EN RECEVANT DES FLEURS

Dans un sachet blanc je mettrai les roses
Comme un souvenir de l’amour ailé.
Dans mon cœur fermé je mettrai les choses
Que vous me disiez au temps envolé.

Ce bouquet charmant, c’est la douce chaîne
Qui doit renouer les beaux jours brisés
Et nous verrons, à la saison prochaine,
Naître d’autres fleurs et d’autres baisers.

Je m’en vais bien loin : j’emporte sans trêve
La chimère exquise où se plaît mon cœur.
Les roses aussi, fleurissant mon rêve,
Me diront tout bas de croire au bonheur.

Qu’on me pardonne d’avoir, dans cette trop rapide étude, sacrifié l’écrivain en prose à l’écrivain en vers.

C’est une chose que je ferai toujours volontiers, estimant que ce qu’il y a eu de plus grand et de plus beau dans l’âme humaine a toujours revêtu cette forme du vers et y a cherché l’immortalité.
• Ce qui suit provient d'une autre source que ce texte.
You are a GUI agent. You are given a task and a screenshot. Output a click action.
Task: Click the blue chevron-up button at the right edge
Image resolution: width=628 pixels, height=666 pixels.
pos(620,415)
Je l’ai dit d’ailleurs en commençant, ceci n’est qu’une simple esquisse, l’ébauche d’un portrait qui m’a tenté seulement. Car je ne suis, hélas ! ni Clésinger ni Gérôme. Si même j’avais été le premier, je ne me serais pas contenté d’un crayon et, le ciseau à la main, c’est au marbre que j’aurais confié cette séduisante image.

Je m’aperçois, en terminant, que j’ai oublié de dire que Thilda était une femme d’esprit. Il y a deux raisons pour cela. La première, c’est que tout le monde le sait, et la seconde, c’est qu’elle est plus qu’une femme d’esprit.